The Key Functions of a Risk Breakdown Structure
The risk breakdown structure serves as high-level management document for organizing the organization’s risk information. It is a chart that sorts the information from the risk management process into a standardized document that is relevant at all levels of management. Used as communication tools, the key function of risk registers is to translate risk information so that it can be provided to members of management, the board and key stakeholders. An updated and maintained risk register, along with a risk breakdown structure, provides a clear understanding of the current status of the risks the organization faces at any given time.
The very nature of a risk breakdown structure is visual – giving rise to the ability to portray information relatively quickly.
How a Risk Breakdown Structure Helps Project Management
The risk breakdown structure will assist the project management team in understanding the nature of the risks associated with the project. Many of these risks don’t just exist at the project level – they also exist at the organization level. This document enables management to become aware of the extent of the risks. The project manager has the job of identifying the amount of risk that an organization is willing to accept and that the amount of risk that the management is willing to accept – separately from the organization.

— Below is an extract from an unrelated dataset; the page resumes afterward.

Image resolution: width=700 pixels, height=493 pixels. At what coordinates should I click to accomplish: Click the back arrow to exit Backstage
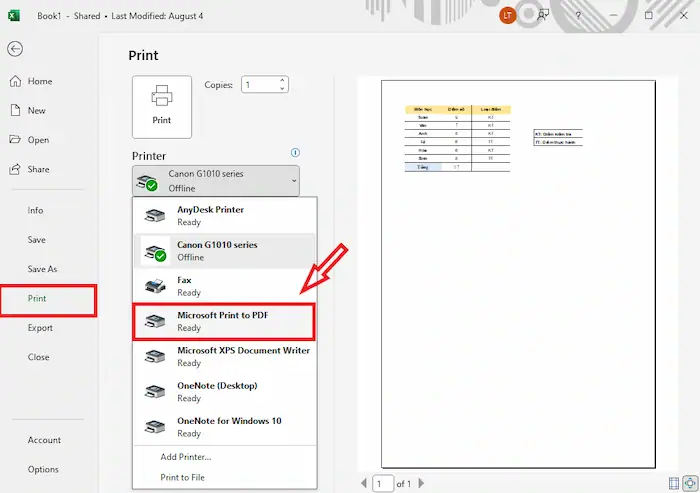(15, 49)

Using this document, project managers are able to recognize their ability to control the risks involved. Risk registers provide the ability of being able to report the status of any risk at any given time. This enables them to set thresholds so they can recognize early warning signs of a possible risk of occurrence.
How an Organization Uses a Risk Breakdown Structure Tool
At the organization level, a risk breakdown structure is a communication tool that provides information such as the type of risk and how it can affect the organization. You can let your team members know about the likelihood that the risk will occur and its impact on the operation of the organization. The risks are given a Risk Priority Rating based on the level of the impact the organization can expect should the risk occur. Using a risk breakdown structure tool, employees are made aware of what actions they can take to prevent risks from occurring. Furthermore, if a risk occurs, there is a contingency plan in place to mitigate its impact.
Development and Presentation
Several different tools have traditionally been available for you to create risk registers or a risk breakdown structure – no template is set in stone, and the most common ways are using database software such as Microsoft Access or spreadsheet software such as Microsoft Excel.
PlanHammer’s Risk Management Tool comprising a Risk Register Creator that is tightly integrated with day to day project and task management keeps project risk front and center in all team’s mindshare, ensuring that all players keep an eye for risk triggers and keep risk documented so that it can be rolled up for stakeholder and organizational risk management planning.
Risk Registers Creation Basics and Tactics
Most risk registers include these common, typical components.
- The Date
Any modification to this document must include the date that it was modified. This crucial component helps to maintain the integrity and accuracy of the document.
- The Risk ID Number
As a risk register can span several pages long, a unique risk ID identifier is essential to identify the risk for communication purposes.
- The Risk Description
This is an open field where the risk gets briefly described along with its causes and impact on the organization.
- Risk Control
This is where you can identify the existing controls that are in place to reduce the risk.
- The Consequence or Severity Rating
Typically using a scale from 1 to 10 (with 10 being the most severe), imagine that the risk has occurred and give it a rating based on the severity of the impact the organization may face.
- The Likelihood or Probability Rating
Typically using a scale from 1 to 5 (with 10 being the most likely to occur), rate the risk based on the probability of the risk occurring.
- The Overall Risk Score
This value is calculated by multiplying the likelihood or probability rating by the consequence or severity rating. By using the 1 to 10 scale, each risk will be ranked anywhere from 1 to 100.
- The Risk Ranking Score
This is a way of ranking the risk from highest to lowest based on the Overall Risk Score.
- The Risk Response
As part of the risk management plan, this is an open field that will provide instructions on how the organization will respond to a risk and to take action should the risk occur.
- The Risk Trigger
Risk triggers are thresholds that are in place that will identify the likelihood or probability of a risk that is about to occur or has already occurred.